** Start of Dataset entries **

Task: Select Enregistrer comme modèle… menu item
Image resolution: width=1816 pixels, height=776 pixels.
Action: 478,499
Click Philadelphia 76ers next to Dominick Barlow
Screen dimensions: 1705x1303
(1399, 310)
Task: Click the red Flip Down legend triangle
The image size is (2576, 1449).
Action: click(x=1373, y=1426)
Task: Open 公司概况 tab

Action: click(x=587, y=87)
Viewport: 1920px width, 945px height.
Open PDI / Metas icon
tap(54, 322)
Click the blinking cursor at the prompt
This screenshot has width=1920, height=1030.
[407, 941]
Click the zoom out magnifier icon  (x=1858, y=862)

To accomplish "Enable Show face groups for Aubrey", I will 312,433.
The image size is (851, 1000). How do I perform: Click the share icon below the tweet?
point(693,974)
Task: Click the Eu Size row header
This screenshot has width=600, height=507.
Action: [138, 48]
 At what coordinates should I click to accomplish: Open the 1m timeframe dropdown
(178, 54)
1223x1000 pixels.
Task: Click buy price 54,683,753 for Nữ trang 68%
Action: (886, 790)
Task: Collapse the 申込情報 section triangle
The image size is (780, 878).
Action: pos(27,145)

** End of Dataset entries **

▸ Requirements:
Reproduce all of the material above, line for line and unchanged.

▸ Response to the task:
Task: Select Enregistrer comme modèle… menu item
Image resolution: width=1816 pixels, height=776 pixels.
Action: 478,499
Click Philadelphia 76ers next to Dominick Barlow
Screen dimensions: 1705x1303
(1399, 310)
Task: Click the red Flip Down legend triangle
The image size is (2576, 1449).
Action: click(x=1373, y=1426)
Task: Open 公司概况 tab

Action: click(x=587, y=87)
Viewport: 1920px width, 945px height.
Open PDI / Metas icon
tap(54, 322)
Click the blinking cursor at the prompt
This screenshot has width=1920, height=1030.
[407, 941]
Click the zoom out magnifier icon  (x=1858, y=862)

To accomplish "Enable Show face groups for Aubrey", I will 312,433.
The image size is (851, 1000). How do I perform: Click the share icon below the tweet?
point(693,974)
Task: Click the Eu Size row header
This screenshot has width=600, height=507.
Action: [138, 48]
 At what coordinates should I click to accomplish: Open the 1m timeframe dropdown
(178, 54)
1223x1000 pixels.
Task: Click buy price 54,683,753 for Nữ trang 68%
Action: (886, 790)
Task: Collapse the 申込情報 section triangle
The image size is (780, 878).
Action: pos(27,145)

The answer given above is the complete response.